# Want to be a better guitar player? Stand on one leg



## 1SweetRide (Oct 25, 2016)

and be frustrated. So sayeth science. I’m going to try it.


----------



## Mark Brown (Jan 4, 2022)

17 minutes of video
0 seconds of playing

100% disappointment

Don't make a video holding a guitar if you do not intend to play the %$#*ING guitar!

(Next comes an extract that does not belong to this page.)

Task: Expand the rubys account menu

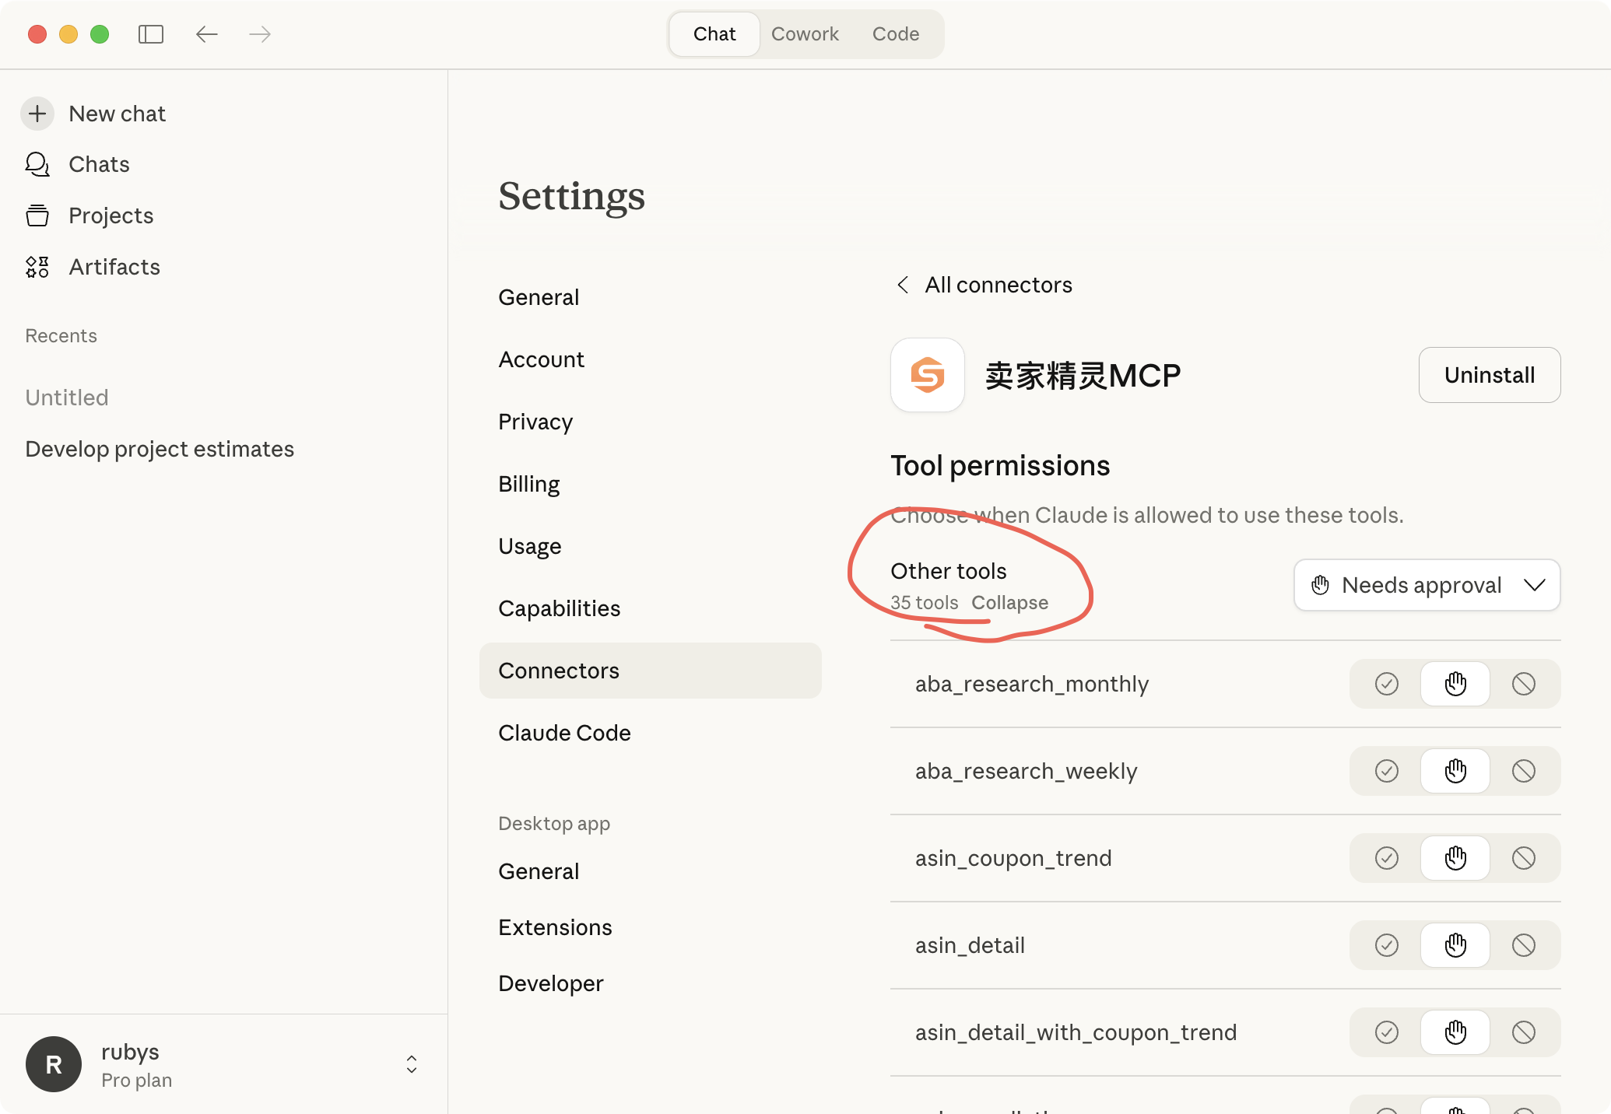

Interesting concepts however.


----------



## Budda (May 29, 2007)

Came in expecting the foot-on-monitor stance.


----------



## Wardo (Feb 5, 2010)




----------



## Sketchy Jeff (Jan 12, 2019)

didn't watch the linked vid but my wonderful wife often laughs at me because i do stand on one leg when i perform. doesn't happen when i practice and i don't notice it and would deny that i do it but the evidence is there in pictures me standing like a stork 
j


----------



## laristotle (Aug 29, 2019)

seems to work with flutes


----------



## 79Deluxe (6 mo ago)

Love this photo


----------



## 1SweetRide (Oct 25, 2016)

Wardo said:


> View attachment 426279


That guitar is gonna need antibiotics


----------



## Wardo (Feb 5, 2010)

True, but it’s havin a good time..lol


----------



## jbealsmusic (Feb 12, 2014)

I remember learning about Neuroplasticity in psych class. From then on, I studied while on the treadmill. It worked wonders for my cardiovascular health. Can't confirm whether it made my memory any better come test time. 🤷‍♂️


----------



## Dru Edwards (9 mo ago)

Steve Harris (Iron Maiden) has the foot on the cab pose nailed.


----------



## BGood (Feb 20, 2015)

What if I play sitting on one cheek, same results ?


----------



## laristotle (Aug 29, 2019)

Do stools count?


----------



## Mark Brown (Jan 4, 2022)

laristotle said:


> Do stools count?
> View attachment 426380


Doesn't matter, thats a bass. Automatic disqualification


----------